Uma cena de simples elementos, os detalhes são ínfimos. O fundo vazio escuro, inspiração tirada dos estudos no mestre italiano Caravaggio, assim como o jogo de claro e escuro. O corpo de Marat possui elementos escultóricos gregos no que se refere aos músculos e tendões tão bem delineados e perfeitos resultado de sua observação e seus estudos de arte da antiguidade. David constrói uma alegoria moral enxuta e rigorosa para os revolucionários.
© Jacques-Louis David, "Andrômeda lamentando Heitor", 1783.
Apesar de ser concebido como um retrato, a obra transcende a ideia de representação, e entra para os domínios da universalidade da arte. O radical Marat, sob o pincel de David, tornou-se um ícone quase religioso para os novos tempos da França.
© Jacques-Louis David, "Os litores trazendo a Brutus os corpos de seus filhos", 1789.
Delacroix também nasceu em uma família de posses e no seio da república francesa.
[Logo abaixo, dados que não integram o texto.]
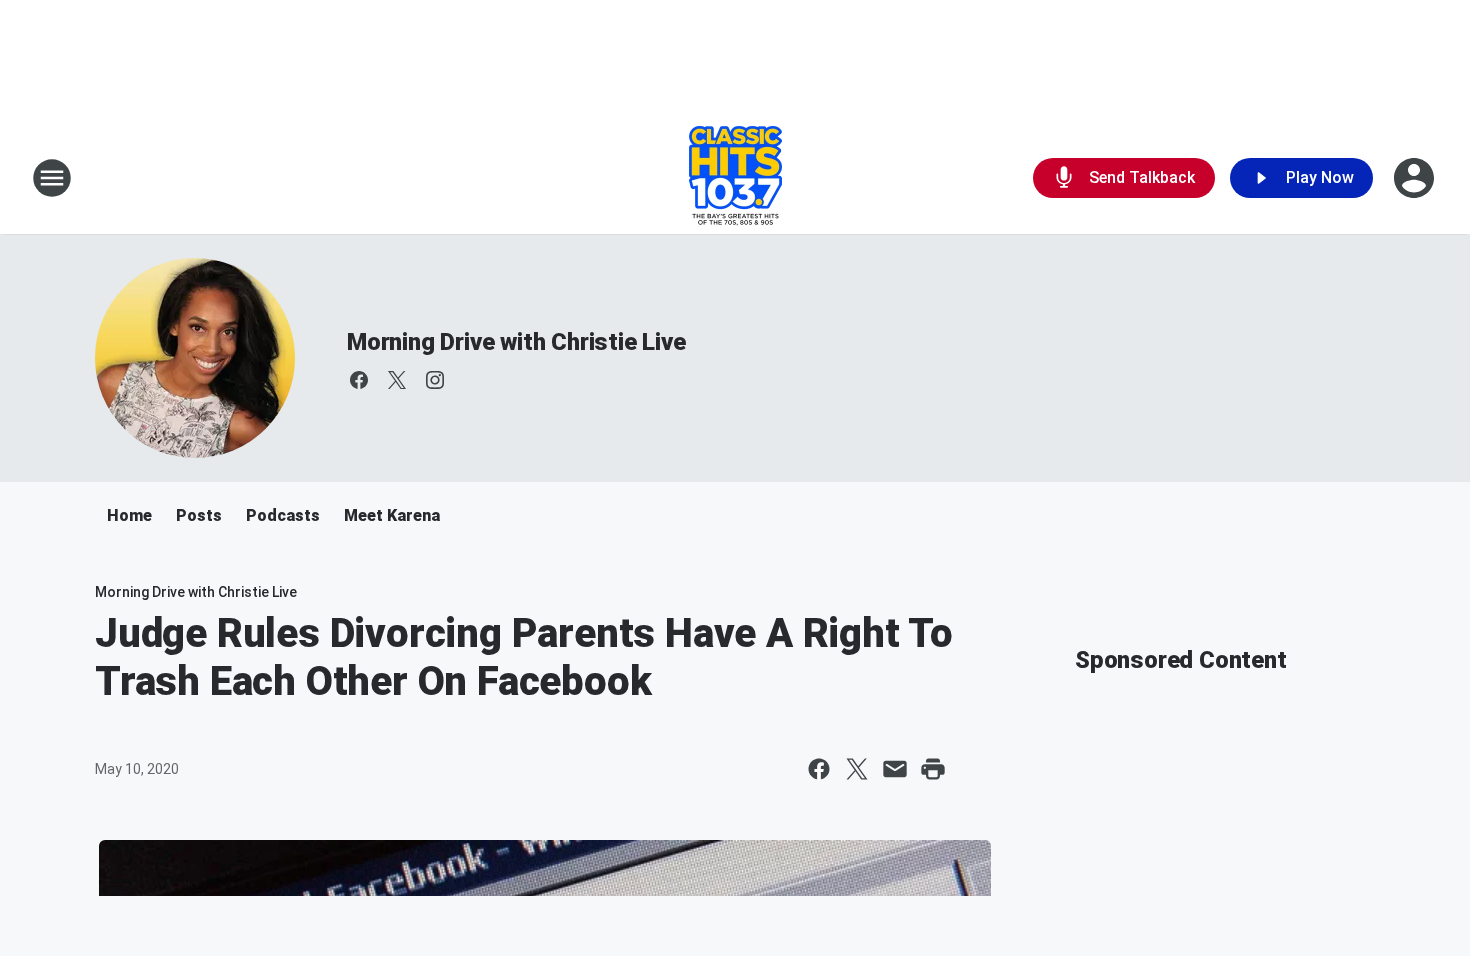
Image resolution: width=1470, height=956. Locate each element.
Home (129, 515)
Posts (199, 515)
Estudou artes nas melhores escolas, frequentou o Louvre, recém-transformado em museu pela Revolução Francesa e como David, foi amante das obras de Sanzio.
© Eugène Delacroix, "A tomada de Constantinopla pelos cruzados", 1840.
Suas primeiras obras giravam sobre temas históricos e um pouco exóticos, e com romântica. Entre suas influências estavam Rubens, Veronese, Turner e Géricault. Com eles, Delacroix, desenvolveu sua concepção expressividade através da cor. O que resultou em composições caóticas e cheias de dramaticidade, que não eram vista com bons olhos pela sociedade e ia contra a estética da Academia.
© Eugène Delacroix, "A barca de Dante", 1822.
Como David, Delacroix, viveu na França em período decisivo. A sua revolução foi de 1830, que colocava um fim na Restauração. Apesar de nunca ter se envolvido tão diretamente na politica francesa, sua obra prima proveem desses tempos: A Liberdade Guiando o Povo, de 1830.
© Eugène Delacroix, "Mulheres de Argel", 1834.
Delacroix não constrói um discurso moral em sua representação, não há criação de heróis ou mártires. É uma pintura de entusiasmo com o acontecimento. Ligado ao movimento colorista e o artista concebe a pintura uma visualidade dinâmica. Sua composição se pauta pelo uso das cores quentes e vivas, requintada, repleta de detalhes e elementos que possuem um caráter solto na pintura e intensificam o caos revolucionário.
© Eugène Delacroix, "A Liberdade Guiando o Povo", 1830.
Tudo possui uma medida exata e um lugar certo. Mesmo com o desprendimento dos traços a pintura de Delacroix é pensada. A figura central que segura a bandeira, A Liberdade, mesmo possuindo caráter alegórico é um misto de realismo e retórica. Vestida com as roupas do povo e conclamando-os para a luta. Diversos são os indivíduos que compõem a cena: vivo e mortos, plebeus e intelectuais, jovens e velhos. A composição de Delacroix unifica esses elementos turbulentos na tela. A obra é viva com toda a sua movimentação e elementos dispostos esquematicamente.
© Eugène Delacroix, "O Massacre de Quios", 1824.
Hoje, tanto Marat assassinado quanto a A Liberdade Guiando o Povo, fazem parte do repertório de todos: seja como inspiração estilística, documento histórico ou objetos de consumo. David e Delacroix deram eternidade as Revoluções de suas vidas.